Information shown =
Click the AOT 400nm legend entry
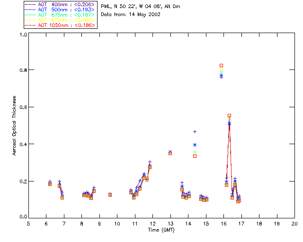pos(60,4)
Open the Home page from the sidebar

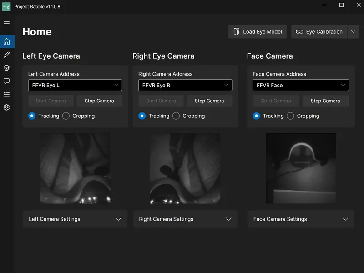[6, 41]
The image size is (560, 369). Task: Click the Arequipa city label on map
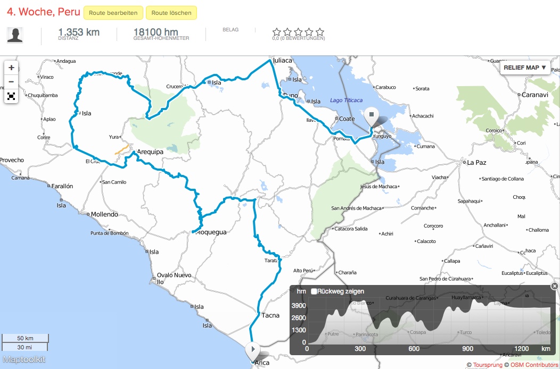tap(150, 152)
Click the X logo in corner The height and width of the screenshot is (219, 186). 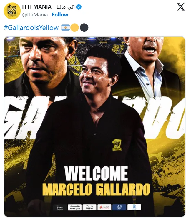point(181,7)
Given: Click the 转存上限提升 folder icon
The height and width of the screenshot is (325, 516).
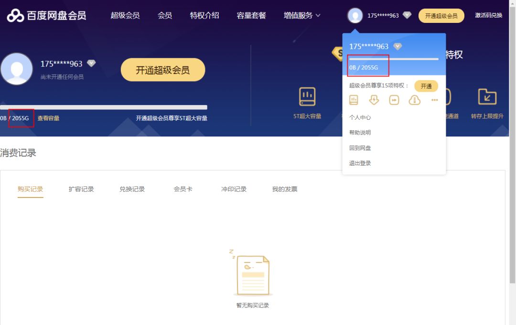Looking at the screenshot, I should click(x=487, y=97).
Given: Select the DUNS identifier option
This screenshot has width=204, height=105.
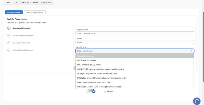Looking at the screenshot, I should [x=101, y=78].
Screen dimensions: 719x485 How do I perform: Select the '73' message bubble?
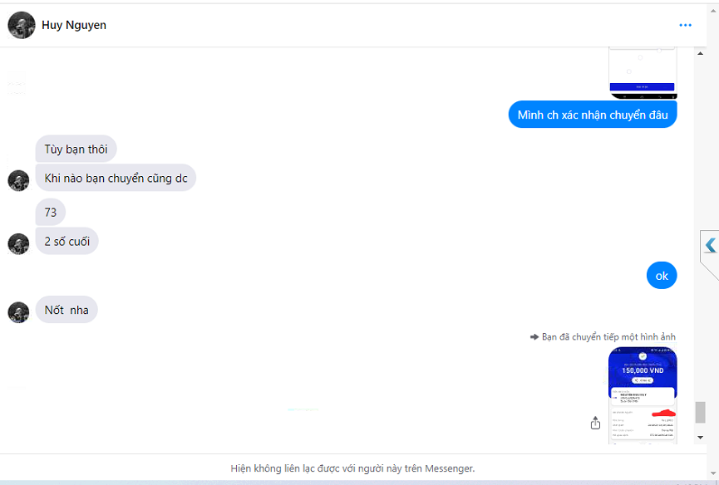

Requirement =
Looking at the data above, say how many lines include the string "Select" and add nothing.

Your solution =
2